▶ [EXERCISE]
Reproduce word for word the part of the material that opens with the line containing "You are a computer-use agent. The image" and closes with the line containing "tap(216, 29)", including both of those lines.

[Items from a dataset]
---------------

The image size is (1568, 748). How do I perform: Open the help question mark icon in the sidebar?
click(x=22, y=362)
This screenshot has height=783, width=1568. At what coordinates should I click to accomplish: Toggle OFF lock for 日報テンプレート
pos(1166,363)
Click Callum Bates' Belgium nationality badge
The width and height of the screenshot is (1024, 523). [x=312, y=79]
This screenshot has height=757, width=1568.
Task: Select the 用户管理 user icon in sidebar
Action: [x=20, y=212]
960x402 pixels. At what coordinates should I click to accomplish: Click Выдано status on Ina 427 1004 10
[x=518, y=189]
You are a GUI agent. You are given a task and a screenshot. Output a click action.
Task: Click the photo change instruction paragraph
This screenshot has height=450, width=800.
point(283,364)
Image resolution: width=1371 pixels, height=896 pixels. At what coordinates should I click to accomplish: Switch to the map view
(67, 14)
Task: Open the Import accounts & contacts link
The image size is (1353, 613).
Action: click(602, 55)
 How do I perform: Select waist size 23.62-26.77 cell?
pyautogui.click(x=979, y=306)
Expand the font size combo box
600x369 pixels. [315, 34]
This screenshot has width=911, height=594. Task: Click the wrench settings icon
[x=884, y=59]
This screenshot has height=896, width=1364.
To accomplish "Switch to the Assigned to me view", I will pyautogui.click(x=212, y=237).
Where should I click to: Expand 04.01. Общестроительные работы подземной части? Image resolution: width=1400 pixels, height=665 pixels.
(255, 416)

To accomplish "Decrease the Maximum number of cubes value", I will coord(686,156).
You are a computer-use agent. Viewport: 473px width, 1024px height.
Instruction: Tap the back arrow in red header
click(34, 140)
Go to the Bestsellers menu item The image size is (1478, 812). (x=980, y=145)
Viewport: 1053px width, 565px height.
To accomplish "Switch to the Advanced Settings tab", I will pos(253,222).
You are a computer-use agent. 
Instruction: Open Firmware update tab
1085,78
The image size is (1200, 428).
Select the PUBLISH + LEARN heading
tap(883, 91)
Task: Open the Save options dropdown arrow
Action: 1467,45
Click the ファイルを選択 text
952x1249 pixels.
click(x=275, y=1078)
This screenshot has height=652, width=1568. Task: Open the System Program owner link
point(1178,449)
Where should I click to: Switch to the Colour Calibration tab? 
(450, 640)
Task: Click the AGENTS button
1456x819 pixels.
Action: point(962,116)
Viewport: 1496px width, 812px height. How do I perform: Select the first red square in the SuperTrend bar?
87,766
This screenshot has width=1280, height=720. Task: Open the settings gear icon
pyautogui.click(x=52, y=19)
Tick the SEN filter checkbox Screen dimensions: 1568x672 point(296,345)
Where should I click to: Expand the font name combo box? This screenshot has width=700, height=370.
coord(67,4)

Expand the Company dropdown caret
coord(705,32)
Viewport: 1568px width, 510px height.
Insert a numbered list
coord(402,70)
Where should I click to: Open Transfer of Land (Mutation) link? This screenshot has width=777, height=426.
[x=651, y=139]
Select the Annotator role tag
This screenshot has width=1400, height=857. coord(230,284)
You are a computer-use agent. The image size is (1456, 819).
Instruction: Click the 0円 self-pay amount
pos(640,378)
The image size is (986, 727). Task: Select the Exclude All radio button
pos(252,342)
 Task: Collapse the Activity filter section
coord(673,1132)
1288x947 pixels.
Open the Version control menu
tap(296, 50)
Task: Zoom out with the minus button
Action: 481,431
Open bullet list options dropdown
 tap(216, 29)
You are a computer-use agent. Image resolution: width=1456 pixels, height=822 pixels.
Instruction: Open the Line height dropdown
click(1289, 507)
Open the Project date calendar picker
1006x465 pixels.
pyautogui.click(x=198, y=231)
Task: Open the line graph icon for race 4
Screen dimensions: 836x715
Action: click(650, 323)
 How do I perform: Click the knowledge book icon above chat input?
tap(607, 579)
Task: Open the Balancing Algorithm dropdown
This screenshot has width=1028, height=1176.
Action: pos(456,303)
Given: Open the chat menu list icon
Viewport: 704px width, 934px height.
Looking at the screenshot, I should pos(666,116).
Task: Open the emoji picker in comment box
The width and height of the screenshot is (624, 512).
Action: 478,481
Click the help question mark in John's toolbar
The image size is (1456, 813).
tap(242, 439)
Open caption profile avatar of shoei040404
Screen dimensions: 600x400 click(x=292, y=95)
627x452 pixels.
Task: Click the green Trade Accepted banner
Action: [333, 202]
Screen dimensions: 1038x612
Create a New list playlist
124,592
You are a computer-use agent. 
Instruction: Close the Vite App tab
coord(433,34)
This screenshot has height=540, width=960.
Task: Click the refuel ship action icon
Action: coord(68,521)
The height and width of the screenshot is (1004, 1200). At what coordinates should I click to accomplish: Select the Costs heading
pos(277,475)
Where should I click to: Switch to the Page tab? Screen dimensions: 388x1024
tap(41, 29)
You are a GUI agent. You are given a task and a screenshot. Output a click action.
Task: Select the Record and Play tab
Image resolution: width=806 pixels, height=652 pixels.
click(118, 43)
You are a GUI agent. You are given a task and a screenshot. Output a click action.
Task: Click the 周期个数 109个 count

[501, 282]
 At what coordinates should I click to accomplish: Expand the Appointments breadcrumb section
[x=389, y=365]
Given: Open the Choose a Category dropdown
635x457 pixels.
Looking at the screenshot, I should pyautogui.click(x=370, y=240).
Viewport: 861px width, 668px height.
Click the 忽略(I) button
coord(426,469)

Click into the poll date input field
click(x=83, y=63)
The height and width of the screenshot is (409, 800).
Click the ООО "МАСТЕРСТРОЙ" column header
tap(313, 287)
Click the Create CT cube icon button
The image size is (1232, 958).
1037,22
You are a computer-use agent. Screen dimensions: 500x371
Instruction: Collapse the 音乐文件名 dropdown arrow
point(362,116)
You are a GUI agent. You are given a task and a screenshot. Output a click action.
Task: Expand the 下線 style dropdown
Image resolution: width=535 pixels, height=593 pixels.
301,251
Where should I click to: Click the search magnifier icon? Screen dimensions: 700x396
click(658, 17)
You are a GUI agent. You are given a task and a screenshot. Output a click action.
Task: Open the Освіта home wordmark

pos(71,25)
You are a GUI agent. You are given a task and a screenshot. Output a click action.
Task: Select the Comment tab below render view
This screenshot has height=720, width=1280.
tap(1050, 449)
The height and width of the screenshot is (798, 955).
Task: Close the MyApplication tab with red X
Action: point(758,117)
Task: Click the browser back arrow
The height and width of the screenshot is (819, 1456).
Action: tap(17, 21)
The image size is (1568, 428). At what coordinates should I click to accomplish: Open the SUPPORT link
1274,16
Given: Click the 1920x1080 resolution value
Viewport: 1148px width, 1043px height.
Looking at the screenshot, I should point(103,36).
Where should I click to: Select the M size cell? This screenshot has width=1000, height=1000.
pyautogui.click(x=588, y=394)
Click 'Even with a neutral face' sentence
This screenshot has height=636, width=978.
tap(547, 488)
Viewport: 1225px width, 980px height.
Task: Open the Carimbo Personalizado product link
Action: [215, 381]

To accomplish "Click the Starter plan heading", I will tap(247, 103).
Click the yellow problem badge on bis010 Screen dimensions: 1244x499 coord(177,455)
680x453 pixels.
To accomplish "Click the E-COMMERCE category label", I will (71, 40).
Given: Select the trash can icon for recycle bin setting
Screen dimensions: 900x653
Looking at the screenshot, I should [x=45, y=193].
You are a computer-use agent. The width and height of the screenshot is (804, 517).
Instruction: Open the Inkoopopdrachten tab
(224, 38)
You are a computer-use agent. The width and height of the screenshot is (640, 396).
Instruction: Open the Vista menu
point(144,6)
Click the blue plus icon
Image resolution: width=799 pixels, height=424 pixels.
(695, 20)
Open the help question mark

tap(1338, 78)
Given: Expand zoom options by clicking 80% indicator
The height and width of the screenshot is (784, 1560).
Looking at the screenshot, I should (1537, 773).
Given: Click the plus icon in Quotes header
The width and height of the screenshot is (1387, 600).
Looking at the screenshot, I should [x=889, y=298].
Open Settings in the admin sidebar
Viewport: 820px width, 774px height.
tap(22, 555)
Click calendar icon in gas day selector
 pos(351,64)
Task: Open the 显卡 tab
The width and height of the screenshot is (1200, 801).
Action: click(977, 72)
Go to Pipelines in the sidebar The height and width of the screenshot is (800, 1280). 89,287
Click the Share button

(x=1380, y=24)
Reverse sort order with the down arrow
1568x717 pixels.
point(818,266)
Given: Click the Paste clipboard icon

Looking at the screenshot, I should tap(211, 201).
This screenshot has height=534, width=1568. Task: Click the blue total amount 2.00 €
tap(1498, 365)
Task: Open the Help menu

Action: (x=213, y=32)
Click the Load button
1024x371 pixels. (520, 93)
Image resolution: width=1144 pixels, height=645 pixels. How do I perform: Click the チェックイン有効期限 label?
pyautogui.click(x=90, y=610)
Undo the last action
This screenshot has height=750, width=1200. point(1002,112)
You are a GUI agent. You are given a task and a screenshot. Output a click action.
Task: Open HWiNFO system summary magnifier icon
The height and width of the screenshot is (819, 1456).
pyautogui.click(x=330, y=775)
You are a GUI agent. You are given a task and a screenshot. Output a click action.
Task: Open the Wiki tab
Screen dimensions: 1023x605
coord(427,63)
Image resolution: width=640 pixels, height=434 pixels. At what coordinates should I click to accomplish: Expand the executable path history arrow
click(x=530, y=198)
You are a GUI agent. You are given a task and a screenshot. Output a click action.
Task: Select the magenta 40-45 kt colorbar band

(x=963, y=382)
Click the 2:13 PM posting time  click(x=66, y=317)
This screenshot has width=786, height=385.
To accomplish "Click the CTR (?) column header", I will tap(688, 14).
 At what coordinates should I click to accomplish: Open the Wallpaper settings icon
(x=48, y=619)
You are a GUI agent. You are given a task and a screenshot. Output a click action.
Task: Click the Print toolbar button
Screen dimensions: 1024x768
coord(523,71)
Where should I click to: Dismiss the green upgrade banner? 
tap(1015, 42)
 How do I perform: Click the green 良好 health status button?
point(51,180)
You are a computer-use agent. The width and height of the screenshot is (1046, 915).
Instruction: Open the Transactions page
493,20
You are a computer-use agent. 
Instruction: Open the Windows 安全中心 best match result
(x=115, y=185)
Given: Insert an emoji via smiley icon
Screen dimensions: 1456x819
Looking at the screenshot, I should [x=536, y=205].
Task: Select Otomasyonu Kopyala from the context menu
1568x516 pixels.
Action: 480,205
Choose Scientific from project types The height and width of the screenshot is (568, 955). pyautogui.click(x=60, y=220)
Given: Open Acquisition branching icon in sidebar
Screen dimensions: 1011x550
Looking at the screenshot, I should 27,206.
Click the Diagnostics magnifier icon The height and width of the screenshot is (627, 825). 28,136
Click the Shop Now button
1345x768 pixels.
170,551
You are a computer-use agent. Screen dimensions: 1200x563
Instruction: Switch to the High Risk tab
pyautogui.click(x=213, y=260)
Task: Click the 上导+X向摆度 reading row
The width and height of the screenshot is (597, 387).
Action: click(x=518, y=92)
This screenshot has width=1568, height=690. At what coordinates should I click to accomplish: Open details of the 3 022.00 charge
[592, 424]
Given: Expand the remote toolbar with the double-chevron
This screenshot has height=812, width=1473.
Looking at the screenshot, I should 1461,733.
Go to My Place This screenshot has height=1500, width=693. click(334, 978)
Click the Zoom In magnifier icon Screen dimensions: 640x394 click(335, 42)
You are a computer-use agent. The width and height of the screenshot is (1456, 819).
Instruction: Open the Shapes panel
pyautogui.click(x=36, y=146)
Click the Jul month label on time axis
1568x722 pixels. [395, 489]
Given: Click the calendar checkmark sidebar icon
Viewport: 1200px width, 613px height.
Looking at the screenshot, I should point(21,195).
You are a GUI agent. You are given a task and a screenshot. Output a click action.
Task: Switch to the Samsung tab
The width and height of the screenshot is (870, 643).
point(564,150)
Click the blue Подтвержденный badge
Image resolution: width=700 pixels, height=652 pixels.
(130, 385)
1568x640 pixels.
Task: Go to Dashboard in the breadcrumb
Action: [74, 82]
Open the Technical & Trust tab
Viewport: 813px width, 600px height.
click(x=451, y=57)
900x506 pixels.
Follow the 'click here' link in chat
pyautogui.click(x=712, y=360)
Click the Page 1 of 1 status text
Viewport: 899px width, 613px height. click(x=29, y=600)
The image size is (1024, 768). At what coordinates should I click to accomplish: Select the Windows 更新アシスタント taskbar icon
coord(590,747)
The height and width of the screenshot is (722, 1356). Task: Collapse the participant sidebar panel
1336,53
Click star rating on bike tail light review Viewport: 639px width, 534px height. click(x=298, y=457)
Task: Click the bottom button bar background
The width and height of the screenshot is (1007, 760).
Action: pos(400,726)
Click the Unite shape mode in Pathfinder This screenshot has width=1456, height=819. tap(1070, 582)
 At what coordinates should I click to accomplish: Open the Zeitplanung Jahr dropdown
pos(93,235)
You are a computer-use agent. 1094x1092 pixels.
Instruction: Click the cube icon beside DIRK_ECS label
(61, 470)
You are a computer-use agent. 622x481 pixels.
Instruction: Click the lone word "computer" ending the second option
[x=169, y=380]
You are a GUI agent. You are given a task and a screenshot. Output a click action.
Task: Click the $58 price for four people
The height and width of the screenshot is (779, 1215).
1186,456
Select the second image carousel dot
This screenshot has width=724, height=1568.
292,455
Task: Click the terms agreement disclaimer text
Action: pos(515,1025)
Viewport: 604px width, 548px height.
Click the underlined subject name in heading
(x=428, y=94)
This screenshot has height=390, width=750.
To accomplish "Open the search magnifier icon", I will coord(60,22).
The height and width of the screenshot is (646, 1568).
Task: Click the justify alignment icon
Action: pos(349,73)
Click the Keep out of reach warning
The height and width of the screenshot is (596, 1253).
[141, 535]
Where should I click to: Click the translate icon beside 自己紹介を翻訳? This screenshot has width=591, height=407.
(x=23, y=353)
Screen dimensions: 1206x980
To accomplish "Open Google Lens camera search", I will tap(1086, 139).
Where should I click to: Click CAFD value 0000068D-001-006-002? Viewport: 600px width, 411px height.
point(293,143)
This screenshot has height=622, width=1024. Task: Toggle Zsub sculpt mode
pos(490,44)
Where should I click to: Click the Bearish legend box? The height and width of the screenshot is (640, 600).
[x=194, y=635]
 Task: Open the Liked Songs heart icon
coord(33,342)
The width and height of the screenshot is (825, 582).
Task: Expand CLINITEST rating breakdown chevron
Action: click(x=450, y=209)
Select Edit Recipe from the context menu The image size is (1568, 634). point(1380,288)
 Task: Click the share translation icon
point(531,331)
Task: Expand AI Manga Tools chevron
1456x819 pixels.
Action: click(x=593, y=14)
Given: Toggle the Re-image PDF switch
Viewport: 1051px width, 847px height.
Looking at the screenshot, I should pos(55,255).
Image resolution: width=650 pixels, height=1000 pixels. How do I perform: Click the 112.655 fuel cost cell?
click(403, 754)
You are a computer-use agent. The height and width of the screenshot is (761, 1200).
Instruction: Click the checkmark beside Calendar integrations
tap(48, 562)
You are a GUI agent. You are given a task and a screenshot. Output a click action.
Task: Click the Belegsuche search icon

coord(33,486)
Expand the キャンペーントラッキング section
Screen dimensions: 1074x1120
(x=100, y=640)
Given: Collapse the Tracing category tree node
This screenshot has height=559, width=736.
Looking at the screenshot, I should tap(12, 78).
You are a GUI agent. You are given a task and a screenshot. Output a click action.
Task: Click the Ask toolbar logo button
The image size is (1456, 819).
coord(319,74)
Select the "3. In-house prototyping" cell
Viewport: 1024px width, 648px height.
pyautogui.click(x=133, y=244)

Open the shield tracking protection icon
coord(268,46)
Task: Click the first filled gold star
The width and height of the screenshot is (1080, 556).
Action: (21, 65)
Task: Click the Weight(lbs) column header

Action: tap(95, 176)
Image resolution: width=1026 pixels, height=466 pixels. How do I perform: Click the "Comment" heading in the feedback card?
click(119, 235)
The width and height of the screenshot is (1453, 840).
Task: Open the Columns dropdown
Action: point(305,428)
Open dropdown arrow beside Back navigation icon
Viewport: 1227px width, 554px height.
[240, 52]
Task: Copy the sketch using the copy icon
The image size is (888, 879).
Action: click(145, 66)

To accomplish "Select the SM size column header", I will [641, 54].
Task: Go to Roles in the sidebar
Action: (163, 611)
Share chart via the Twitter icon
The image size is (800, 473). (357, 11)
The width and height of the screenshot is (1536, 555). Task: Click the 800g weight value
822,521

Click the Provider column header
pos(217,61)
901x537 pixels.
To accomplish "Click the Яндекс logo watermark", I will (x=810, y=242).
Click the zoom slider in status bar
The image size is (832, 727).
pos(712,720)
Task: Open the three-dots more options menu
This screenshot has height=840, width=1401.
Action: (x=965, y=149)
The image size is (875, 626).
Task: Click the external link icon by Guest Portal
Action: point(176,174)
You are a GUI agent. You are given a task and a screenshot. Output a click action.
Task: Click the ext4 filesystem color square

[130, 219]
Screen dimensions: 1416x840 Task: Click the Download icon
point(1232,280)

---------------

▶ [COMPLETED EXERCISE]
You are a computer-use agent. The image size is (1456, 819).
Instruction: Click the 0円 self-pay amount
pos(640,378)
The image size is (986, 727). Task: Select the Exclude All radio button
pos(252,342)
 Task: Collapse the Activity filter section
coord(673,1132)
1288x947 pixels.
Open the Version control menu
tap(296, 50)
Task: Zoom out with the minus button
Action: 481,431
Open bullet list options dropdown
 tap(216, 29)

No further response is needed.